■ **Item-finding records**

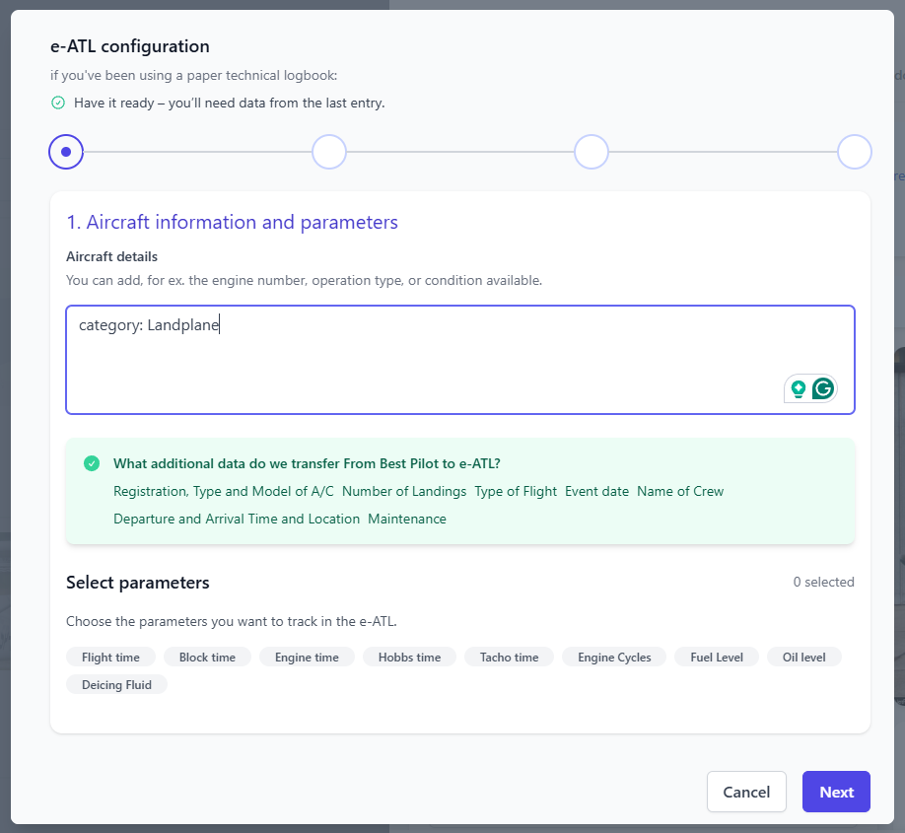905x833 pixels.
Task: Jump to the third wizard step circle
Action: click(x=592, y=152)
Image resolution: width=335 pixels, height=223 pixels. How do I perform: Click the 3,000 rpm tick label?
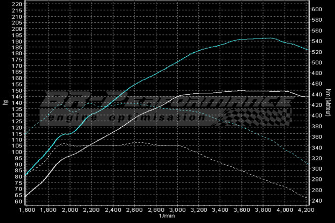point(177,209)
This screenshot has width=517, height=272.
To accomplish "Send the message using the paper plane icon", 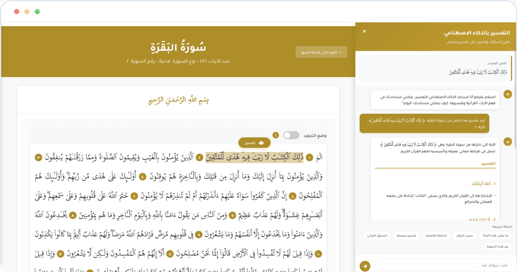I will click(365, 266).
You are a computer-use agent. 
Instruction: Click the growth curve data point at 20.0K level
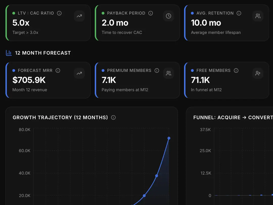pos(144,196)
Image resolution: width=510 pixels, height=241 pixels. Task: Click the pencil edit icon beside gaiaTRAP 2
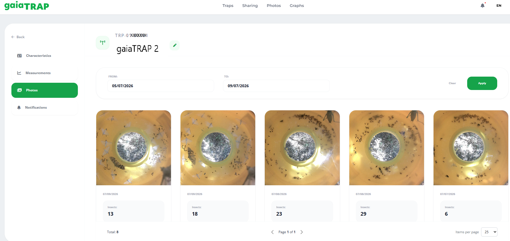coord(175,45)
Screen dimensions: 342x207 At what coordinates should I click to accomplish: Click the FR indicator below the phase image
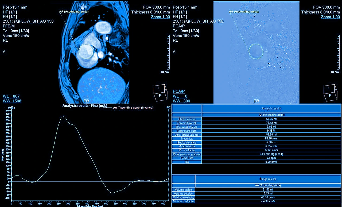tap(256, 101)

■ **TASK DETAILS**
Return every line of the records above that contains the word "resolution", treating uppercase and lowercase as different.

■ **THE ANSWER**
Image resolution: width=335 pixels, height=223 pixels. How do I perform: Click the 3,000 rpm tick label?
Image resolution: width=510 pixels, height=241 pixels. Task: Click the pencil edit icon beside gaiaTRAP 2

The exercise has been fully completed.